## Core Scene Graph Data Structures in C++

The Virtual Reality Modeling Language (VRML’97) is the International Standard ISO/IEC 14772-1:1997. The VRML2 Cheat Sheet is a summary of all the VRML'97 nodes. The Core Scene Graph is an implementation of minimal subset of the VRML'97 standard.

A VRML file represents a scene graph. A scene graph is a tree structure, which comprises a hierarchy of nodes, linked by relative geometric transformations. The geometry nodes are the leaves of the tree. Our first task this week is to understand how the SceneGraph data structures are implemented in the DGP2019 application and how they work. The DGP2019 SceneGraph is a restricted VRML SceneGraph. The DGP2019 SceneGraph comprises a tree-‐ structure which can be changed dynamically, and may contain an arbitrary number of IndexedFaceSet nodes as leaves. Other nodes, such as the Group and Transform nodes, allow for grouping and for relative positioning of nodes with respect to their parents in the tree.

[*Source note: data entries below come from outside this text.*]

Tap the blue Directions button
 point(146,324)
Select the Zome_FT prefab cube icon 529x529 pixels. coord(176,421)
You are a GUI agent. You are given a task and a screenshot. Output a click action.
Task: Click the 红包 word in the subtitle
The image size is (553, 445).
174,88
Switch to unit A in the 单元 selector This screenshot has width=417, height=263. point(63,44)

The Group and Transform nodes, which may have multiple children, are used to build the tree structure. This is how these two nodes are described in the VRML standard

Group { MFNode children [] SFVec3f bboxCenter 0 0 0 SFVec3f bboxSize 1 1 1 } Transform { SFVec3f center 0 0 0 MFNode children [] SFRotation rotation 0 0 1 0 SFVec3f scale 1 1 1 SFRotation scaleOrientation 0 0 1 0 SFVec3f translation 0 0 0 SFVec3f bboxCenter 0 0 0 SFVec3f bboxSize 1 1 1 }

We have implemented the Transform node as a subclass of the Group node with additional functionality. We have implemented a virtual Node class as the base class of all our VRML nodes. The Node class does correspond to any VRML node, but we will use it to store information common to all the nodes, such as a node name. The Group node has been implemented as a subclass of the Node class. We use an instance of the SceneGraph class to represent the root of each scene graph. The SceneGraph class which is also implemented as a subclass of the Group node. Each instance of the SceneGraph class is associated with a file. The name of the file, as well as other global parameters, are stored as fields of the SceneGraph class. Any Group node is allowed to be a child of any other Group node, as long as the directed graph defined by the parent-‐child relationships does not have cycles.

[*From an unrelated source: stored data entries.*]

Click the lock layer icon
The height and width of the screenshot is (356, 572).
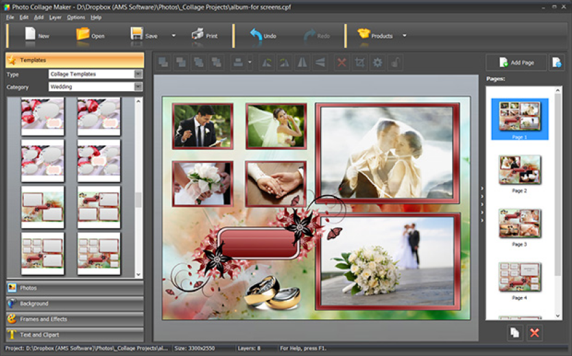click(395, 63)
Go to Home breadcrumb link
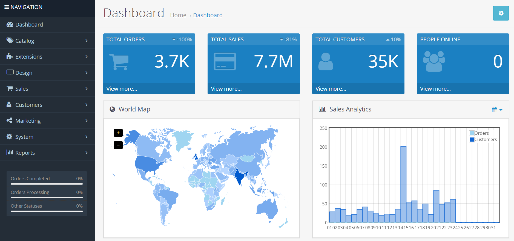Image resolution: width=514 pixels, height=241 pixels. coord(178,15)
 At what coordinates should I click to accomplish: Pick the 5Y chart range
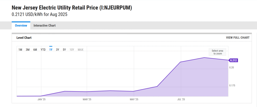click(64, 50)
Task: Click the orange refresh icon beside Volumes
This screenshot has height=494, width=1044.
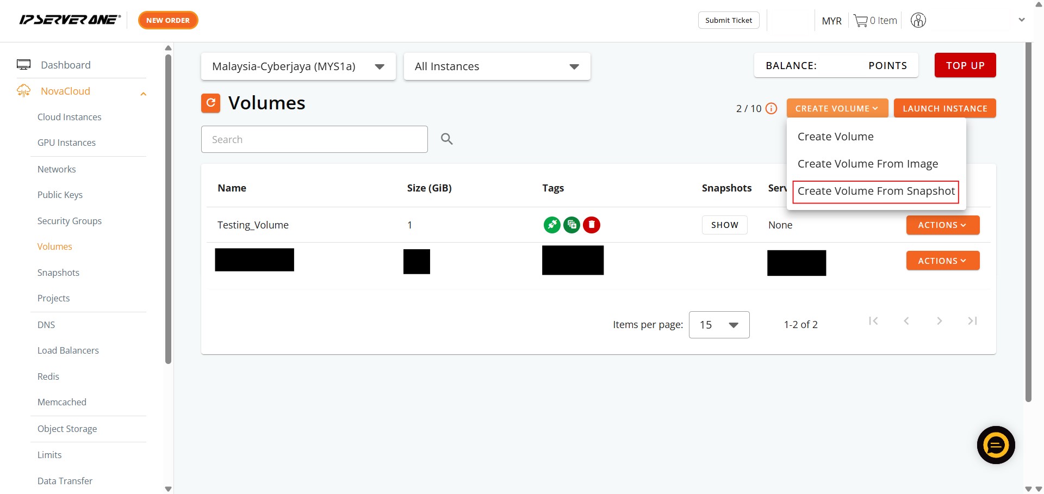Action: tap(210, 103)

We start the design of our classes by writing down their private variables, for which we have implemented public methods to access them. The constructors take care of setting default values for all the fields, as specified in the VRML standard. Initial assignment of private variables for the Node, Graph, Transform, and SceneGraph classes are

class Node { string _name; }; class Group : public Node { vector_children; Vec3f _bboxCenter; Vec3f _bboxSize; }; class Transform : public Group { Vec3f _center; Rotation _rotation; Vec3f _scale; Rotation _scaleOrientation; Vec3f _translation; }; class SceneGraph : public Group { string _fileName; };

We also need to define some data types corresponding to the various field types used in the VRML’97 specification. We have decided to construct some simple classes of our own to represent these VRML data types. For example, a starting point to define some of these data types could be

class Vec2f { public: float x,y; Vec2f():x(0.0f),y(0.0f) {} Vec2f(Vec2f& src):x(src.x),y(src.y) {} Vec2f(float X, float Y):x(X),y(Y) {} }; class Vec3f { public: float x,y,z; Vec3f():x(0.0f),y(0.0f),z(0.0f) {} Vec3f(Vec3f& src):x(src.x),y(src.y),z(src.z) {} Vec3f(float X, float Y, float Z):x(X),y(Y),z(Z) {} }; class Color { public: float r,g,b; Color():r(0.0f),g(0.0f),b(0.0f) {} Color(Color& src):r(src.r),g(src.g),b(src.b) {} Color(float R, float G, float B):r(R),g(G),b(B) {} }; class Rotation { public: Vec3f u; Float angle; Rotation():u(0.0f,0.0,1.0),angle(0.0f) {} Rotation(Vec3f& u0, float angle0):u(u0),angle(angle0) {} };

The Group node and all its subclasses constitute the parent nodes of the SceneGraph tree structure. At the leaves of the tree structure we have Shape nodes. In addition to Group nodes and the Group subclasses, Shape nodes are also allowed to be children of any Group node. We will not allow any other node to be a child of a Group node. As Shape node has two fields, appearance, and geometry, and both fields may contain null pointers

Shape { SFNode appearance NULL SFNode geometry NULL }

The appearance field of a Shape node is only allowed to contain a pointer to an Appearance node. In the VRML’97 specification the Appearance node has three fields, material, texture, and textureTransform. In our implementation the Appearance only has two fields, material and texture.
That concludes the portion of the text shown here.